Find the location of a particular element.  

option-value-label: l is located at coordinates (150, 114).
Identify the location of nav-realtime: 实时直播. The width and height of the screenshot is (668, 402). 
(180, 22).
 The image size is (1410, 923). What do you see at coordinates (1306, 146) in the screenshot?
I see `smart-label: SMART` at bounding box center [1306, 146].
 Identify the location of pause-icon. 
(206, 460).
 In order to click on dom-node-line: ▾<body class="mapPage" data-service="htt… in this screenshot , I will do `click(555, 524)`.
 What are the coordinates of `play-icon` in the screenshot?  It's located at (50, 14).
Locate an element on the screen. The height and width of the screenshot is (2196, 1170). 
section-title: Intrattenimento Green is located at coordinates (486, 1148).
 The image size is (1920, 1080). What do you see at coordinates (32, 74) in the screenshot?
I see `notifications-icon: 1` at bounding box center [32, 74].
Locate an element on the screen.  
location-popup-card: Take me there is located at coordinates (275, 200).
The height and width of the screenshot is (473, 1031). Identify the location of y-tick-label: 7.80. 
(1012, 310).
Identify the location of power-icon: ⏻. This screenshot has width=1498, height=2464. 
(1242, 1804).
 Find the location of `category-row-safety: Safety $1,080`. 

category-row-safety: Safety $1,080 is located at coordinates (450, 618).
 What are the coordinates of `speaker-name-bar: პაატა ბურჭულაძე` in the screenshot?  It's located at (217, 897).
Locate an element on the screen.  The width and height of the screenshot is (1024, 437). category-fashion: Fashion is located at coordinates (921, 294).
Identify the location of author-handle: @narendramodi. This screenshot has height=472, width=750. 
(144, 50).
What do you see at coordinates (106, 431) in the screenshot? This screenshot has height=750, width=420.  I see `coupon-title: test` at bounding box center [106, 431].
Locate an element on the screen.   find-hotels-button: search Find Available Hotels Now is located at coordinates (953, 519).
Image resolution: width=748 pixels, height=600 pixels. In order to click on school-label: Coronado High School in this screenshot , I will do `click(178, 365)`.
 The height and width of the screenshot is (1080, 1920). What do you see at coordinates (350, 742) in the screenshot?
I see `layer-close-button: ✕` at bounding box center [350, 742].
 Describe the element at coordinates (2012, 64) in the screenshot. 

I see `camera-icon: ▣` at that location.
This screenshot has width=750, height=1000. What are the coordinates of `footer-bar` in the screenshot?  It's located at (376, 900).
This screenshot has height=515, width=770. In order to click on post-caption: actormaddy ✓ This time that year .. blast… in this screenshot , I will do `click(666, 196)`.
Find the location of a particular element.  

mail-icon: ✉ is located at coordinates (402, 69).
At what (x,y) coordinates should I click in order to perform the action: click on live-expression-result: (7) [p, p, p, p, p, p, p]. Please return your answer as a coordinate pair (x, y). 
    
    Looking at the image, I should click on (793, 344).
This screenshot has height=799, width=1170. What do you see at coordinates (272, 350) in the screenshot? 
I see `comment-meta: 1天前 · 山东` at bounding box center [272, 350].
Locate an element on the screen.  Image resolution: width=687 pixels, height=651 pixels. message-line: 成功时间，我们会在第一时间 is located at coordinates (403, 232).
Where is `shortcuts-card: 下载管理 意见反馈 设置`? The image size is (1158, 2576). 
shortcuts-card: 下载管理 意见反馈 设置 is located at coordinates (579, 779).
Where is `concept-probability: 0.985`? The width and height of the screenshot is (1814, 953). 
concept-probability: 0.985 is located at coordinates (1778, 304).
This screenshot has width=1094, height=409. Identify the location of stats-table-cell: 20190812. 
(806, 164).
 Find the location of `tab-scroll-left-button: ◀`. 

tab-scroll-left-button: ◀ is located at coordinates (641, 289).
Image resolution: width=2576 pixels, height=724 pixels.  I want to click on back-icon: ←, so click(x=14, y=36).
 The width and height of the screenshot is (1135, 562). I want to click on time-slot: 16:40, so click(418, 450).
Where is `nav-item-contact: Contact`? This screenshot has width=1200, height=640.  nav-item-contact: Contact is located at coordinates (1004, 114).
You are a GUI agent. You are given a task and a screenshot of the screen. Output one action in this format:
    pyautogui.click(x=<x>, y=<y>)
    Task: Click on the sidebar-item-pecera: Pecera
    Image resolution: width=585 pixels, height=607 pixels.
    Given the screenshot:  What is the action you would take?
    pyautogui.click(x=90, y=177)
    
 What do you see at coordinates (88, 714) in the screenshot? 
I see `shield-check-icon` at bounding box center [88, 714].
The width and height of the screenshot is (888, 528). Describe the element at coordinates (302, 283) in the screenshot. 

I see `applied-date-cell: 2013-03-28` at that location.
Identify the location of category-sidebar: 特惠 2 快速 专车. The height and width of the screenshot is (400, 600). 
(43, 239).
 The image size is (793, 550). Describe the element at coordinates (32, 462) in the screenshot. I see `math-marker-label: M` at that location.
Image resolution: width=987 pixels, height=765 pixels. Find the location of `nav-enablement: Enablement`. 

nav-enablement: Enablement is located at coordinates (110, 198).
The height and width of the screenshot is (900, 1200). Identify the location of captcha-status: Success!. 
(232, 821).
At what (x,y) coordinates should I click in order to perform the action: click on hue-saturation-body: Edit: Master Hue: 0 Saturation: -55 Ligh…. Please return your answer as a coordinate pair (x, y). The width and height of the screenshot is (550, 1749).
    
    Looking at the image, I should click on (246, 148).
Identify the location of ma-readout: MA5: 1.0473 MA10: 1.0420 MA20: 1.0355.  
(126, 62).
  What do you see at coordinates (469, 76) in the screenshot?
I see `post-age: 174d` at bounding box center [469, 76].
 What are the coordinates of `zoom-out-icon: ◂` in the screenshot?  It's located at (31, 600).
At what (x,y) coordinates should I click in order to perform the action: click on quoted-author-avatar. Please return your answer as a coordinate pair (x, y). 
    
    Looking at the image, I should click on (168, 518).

= = =

* [WHAT THE EXERCISE ASKS] Copy out the records exactly, from the start of the records through the line that contains "In order to click on dom-node-line: ▾<body", including that line.

* [SOLUTION TO THIS EXERCISE]
Find the location of a particular element.  

option-value-label: l is located at coordinates (150, 114).
Identify the location of nav-realtime: 实时直播. The width and height of the screenshot is (668, 402). 
(180, 22).
 The image size is (1410, 923). What do you see at coordinates (1306, 146) in the screenshot?
I see `smart-label: SMART` at bounding box center [1306, 146].
 Identify the location of pause-icon. 
(206, 460).
 In order to click on dom-node-line: ▾<body class="mapPage" data-service="htt… in this screenshot , I will do `click(555, 524)`.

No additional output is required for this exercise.